Several health plan respondents also said that it takes at least three to five years to have sufficient information to determine return on investment. Because many of the health and wellness activities in existence today have only been introduced recently and not yet evaluated, there is little credible evidence regarding return on investment. Yet some plans and employers appear willing to invest in these activities, albeit on a generally limited basis, in the near term.
Some employers, particularly small firms or those with more transient workforces, are hesitant about investing in health and wellness activities. As a Phoenix plan executive noted, Part of the issue for employers is how much of an investment to make considering employee turnover. Despite a high turnover rate, one large national retailer headquartered in Phoenix incorporated health and wellness activities in a CDHP option that it began offering employees last year. According to an employer representative, the heath spending account is funded only if the employee completes a health risk assessment and participates in wellness activities.
Increasingly, employers are pressuring health plans (and non-health plan vendors) to demonstrate effectiveness, but much of the existing evidence is preliminary and often anecdotal. For example, early data from a smoking-cessation program offered by a Cleveland plan was reportedly positive, showing a short-term quit rate of 40-45 percent among a group of participating enrollees who used both nicotine replacement therapy and smoking cessation counseling. Health plans also are offering their own employees the health and wellness options they offer to the market more broadly. Several health plan respondents noted that this was important to establish the credibility of these efforts with potential employer customers.

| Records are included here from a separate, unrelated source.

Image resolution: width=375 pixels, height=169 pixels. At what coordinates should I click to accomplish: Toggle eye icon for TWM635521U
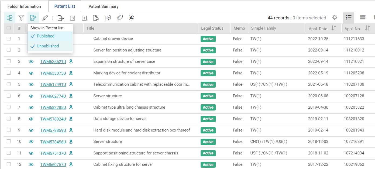pos(31,61)
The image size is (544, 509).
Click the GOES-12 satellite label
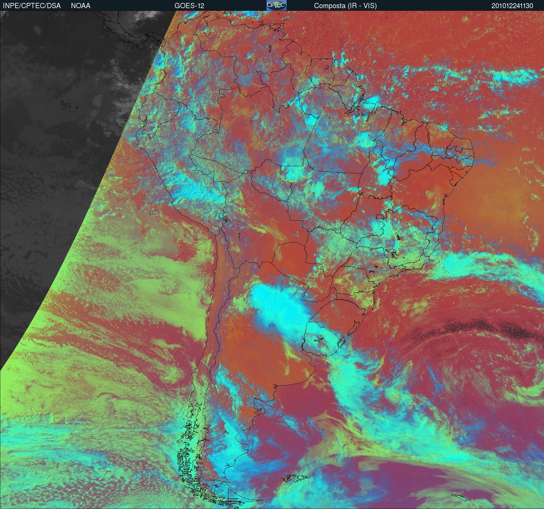(189, 6)
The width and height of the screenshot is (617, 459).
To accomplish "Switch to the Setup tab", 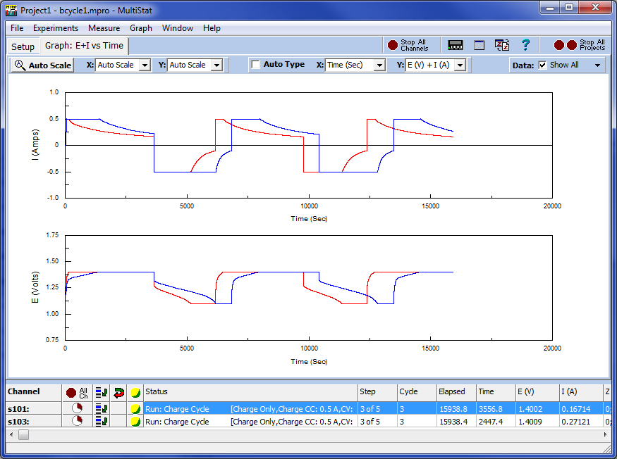I will click(23, 46).
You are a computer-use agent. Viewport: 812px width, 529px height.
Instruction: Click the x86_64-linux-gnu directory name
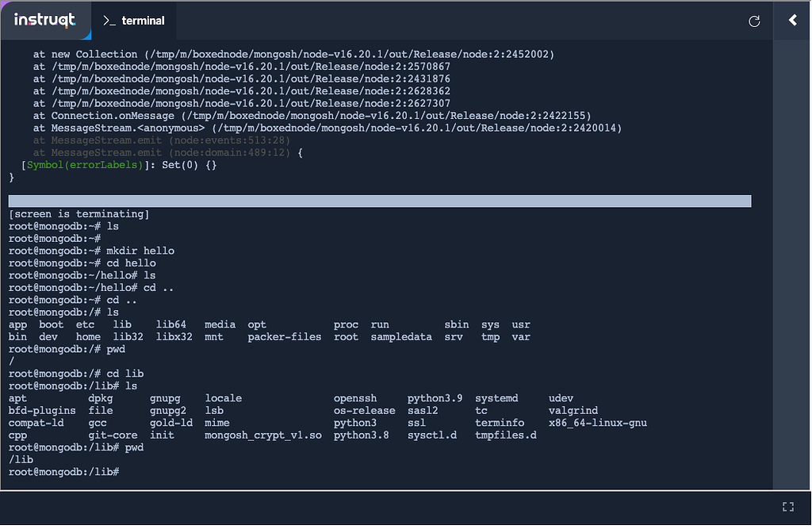click(x=597, y=423)
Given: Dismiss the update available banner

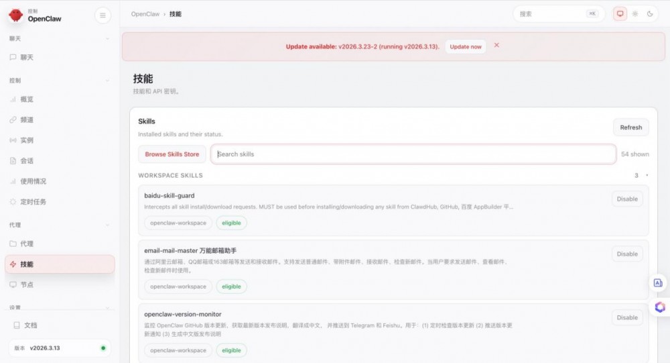Looking at the screenshot, I should 496,46.
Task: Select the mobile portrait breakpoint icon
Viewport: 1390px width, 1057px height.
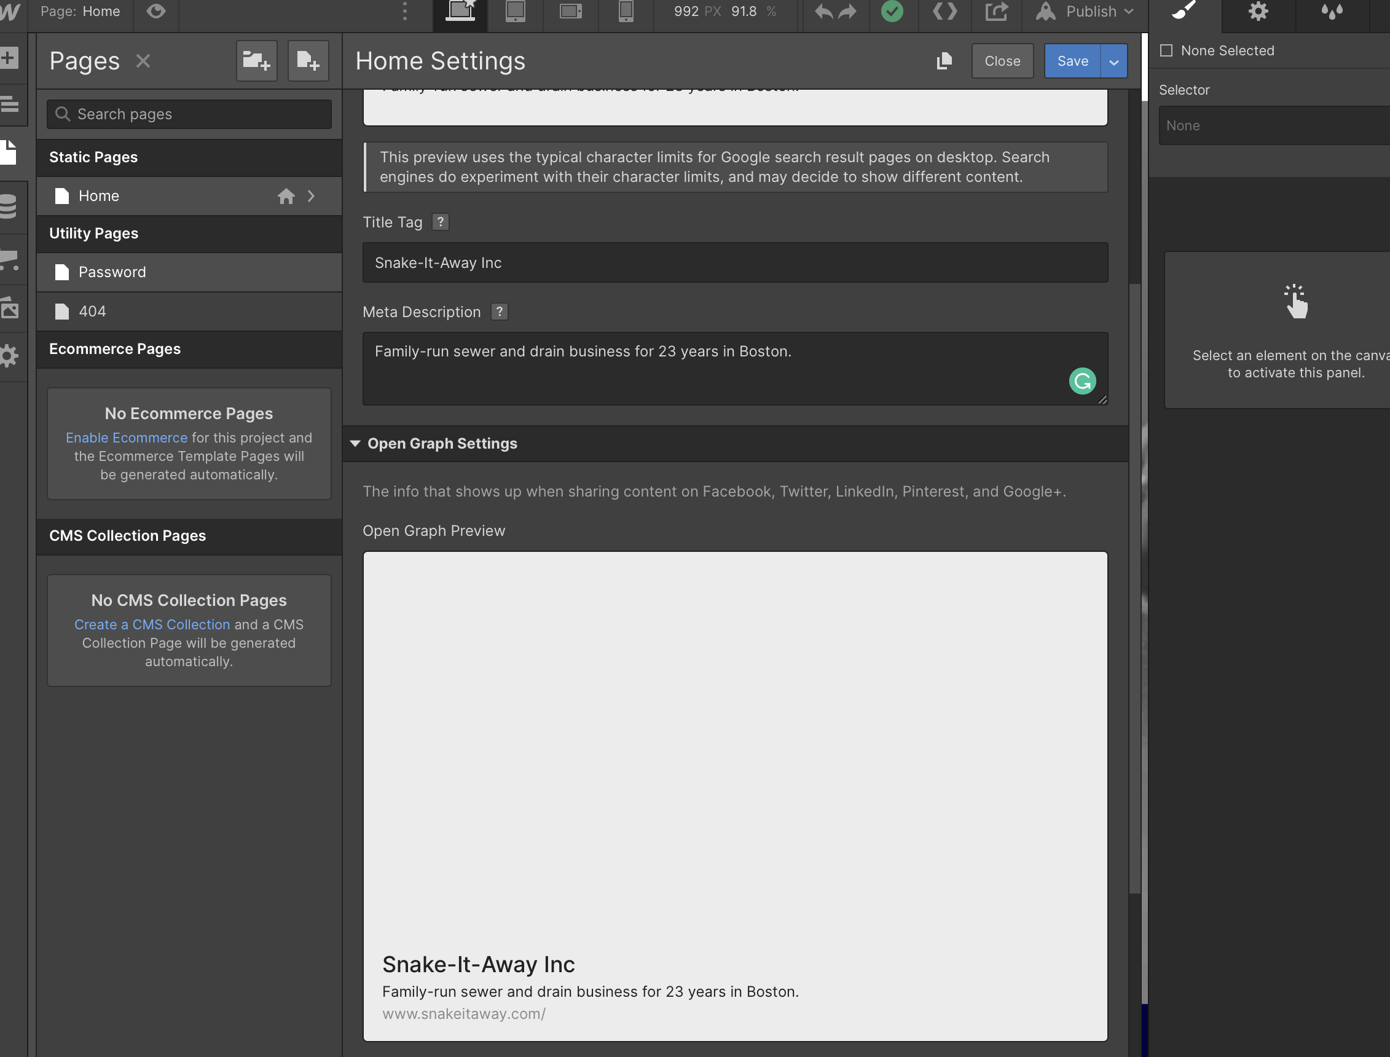Action: pos(625,11)
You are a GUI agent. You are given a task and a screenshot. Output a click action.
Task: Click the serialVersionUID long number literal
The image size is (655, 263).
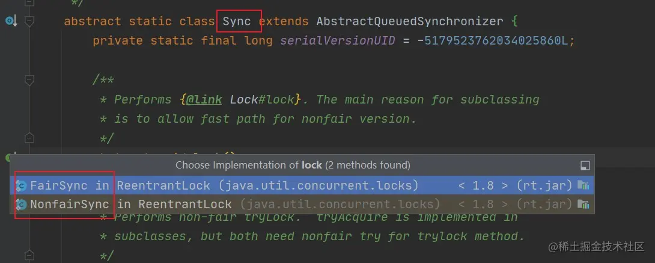coord(496,41)
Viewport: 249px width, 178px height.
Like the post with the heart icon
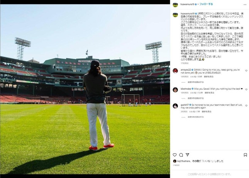pos(174,155)
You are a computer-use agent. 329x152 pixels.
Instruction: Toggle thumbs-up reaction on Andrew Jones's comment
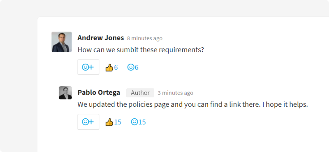coord(111,67)
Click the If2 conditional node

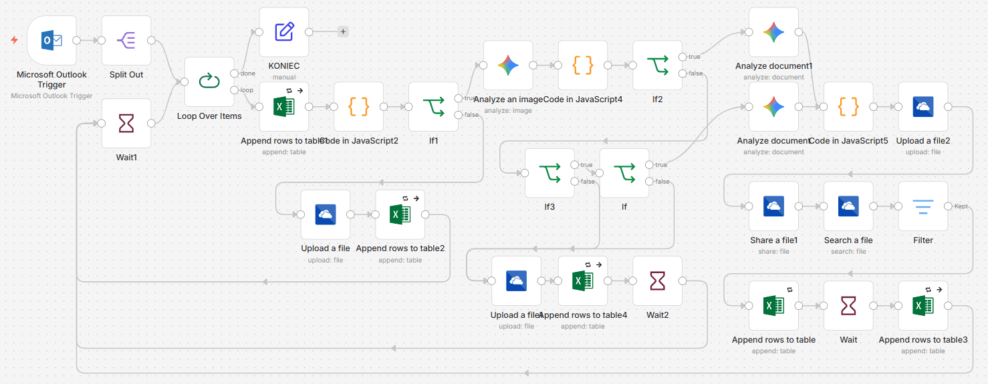[x=658, y=65]
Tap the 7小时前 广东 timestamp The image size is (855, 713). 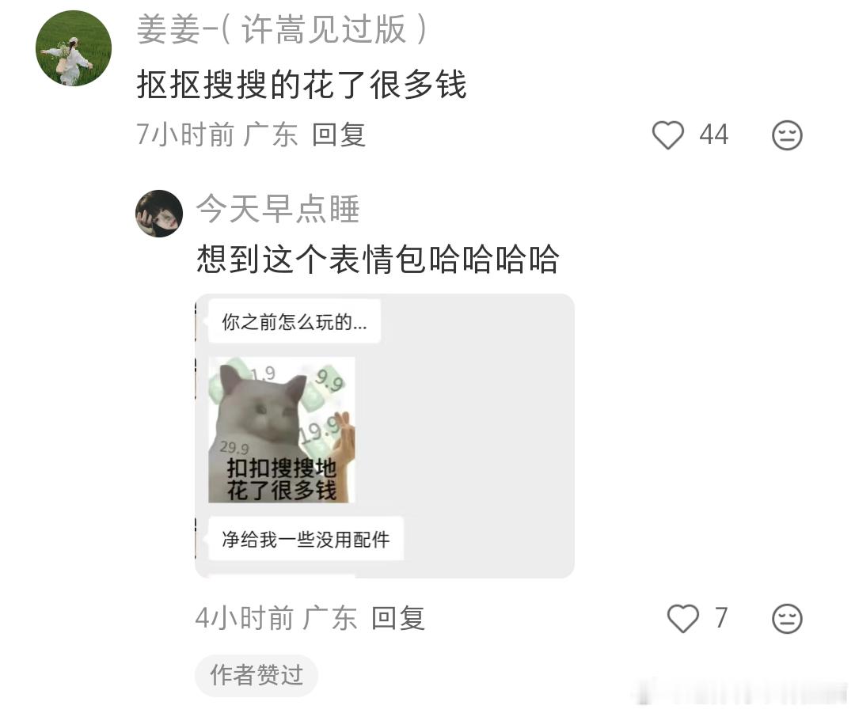click(x=217, y=135)
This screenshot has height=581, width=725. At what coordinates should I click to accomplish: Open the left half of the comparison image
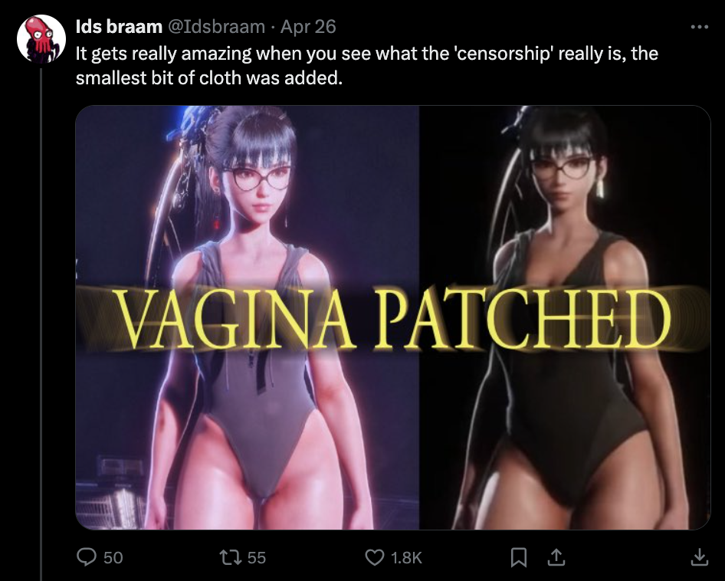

Across the 12 communities, health plan and employer respondents frequently expressed the belief that investment in health and wellness activities is the right thing to do and is particularly important as employees assume more responsibility for health care decisions and costs. Several respondents noted that health and wellness activities seem to be particularly good ways to engage consumers—to heighten their awareness of what health care actually costs and to encourage more proactive participation in decisions about the use of services.
mployers are increasingly looking to health and wellness initiatives to help support their shift to a broader consumer-based strategy of employees taking more responsibility for health care decisions and costs. These activities offer promise for engaging consumers more effectively—to help consumers be more aware, knowledgeable and thoughtful in making health and lifestyle choices, as well as the use of health care resources. But there are significant challenges that will determine how effective health and wellness activities ultimately are, including:
In the short term, it is likely that interest in health and wellness initiatives will gain momentum as employers continue to confront the pressure of rising health care costs. Longer term, however, the degree to which these initiatives are seen as credible health-improvement and cost-containment efforts will depend largely on developing evidence that initiatives are effective—clinically and financially. It also will depend on consumers acceptance and validation of their legitimacy.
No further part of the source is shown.